И в самом деле, неужели папа думает, что Катя не знает, что у них дома есть, а чего нет. Батона – такого – точно нет.
И снова:
– Купи мне батон...
– Батон, батон... Да зачем он тебе нужен?
– Я буду его есть. Как тот мальчик.

И вот они с папой куда-то идут.
Катя подумала было, что это они пошли покупать ей батон, но оказалось, – по каким-то папиным делам.
И Катя, в своих голубых весенних ботиночках, семенит рядом с папой, одетым в чёрное ворсистое пальто, крепко держит его за палец и всю дорогу просит:
– Купи батон...
И так много раз. Очень много. Причём каждый раз весь их с папой диалог повторяется почти слово в слово.
Правда, иногда уже папа ничего ей не отвечает, а просто молча идёт – шагает – большими своими шагами.
А Катя всё канючит:
– Па-а-ап... ну купи батон...
– …
– Купи батон...
Она почти уже перестала просить... всё равно ведь не покупает... как будто не слышит... поэтому она уже пореже его просит...

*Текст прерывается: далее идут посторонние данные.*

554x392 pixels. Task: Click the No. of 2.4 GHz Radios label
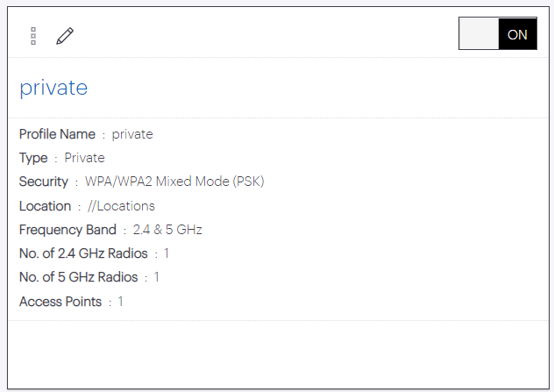pos(83,253)
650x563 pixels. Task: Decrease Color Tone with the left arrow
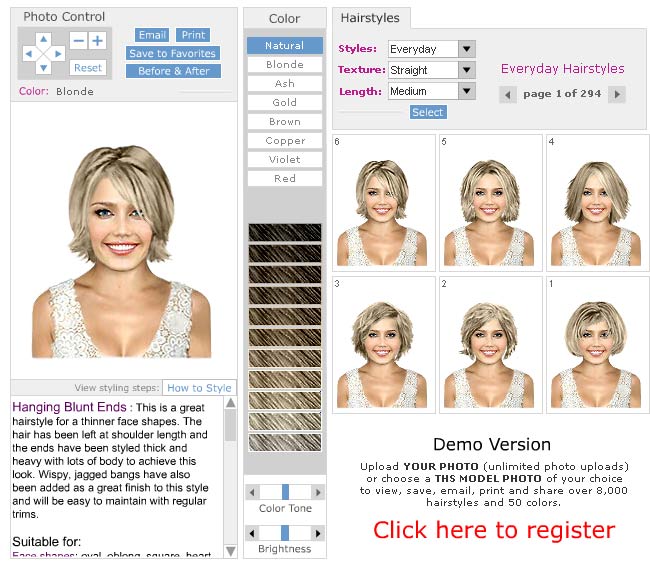coord(254,491)
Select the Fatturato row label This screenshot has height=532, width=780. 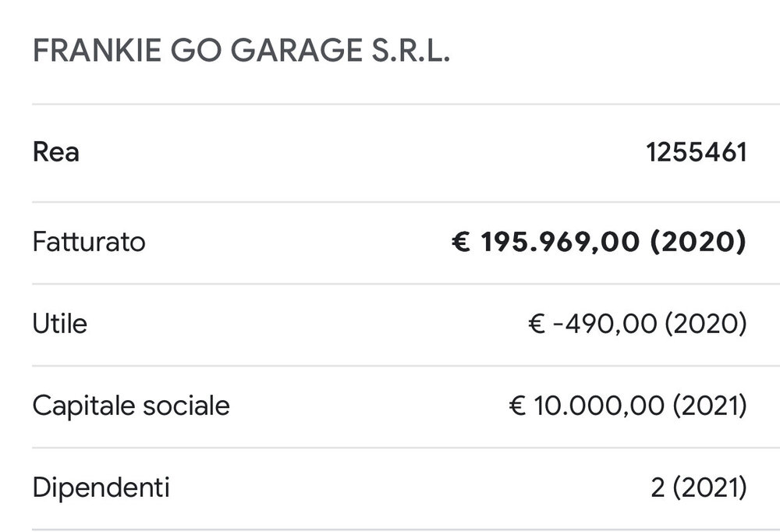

Но тут оказывается, что всё-таки папа её слышит и всё-таки, видимо, он решил купить ей этот самый батон. Ура.
Они то и дело подходят к каким-то ларькам... Или всего пару раз подошли, но Кате показалось, что больше... И возле каждого ларька папа останавливается, заглядывает в окошко и что-то там спрашивает... Но, видимо, нужного им батона ни в одном ларьке нет.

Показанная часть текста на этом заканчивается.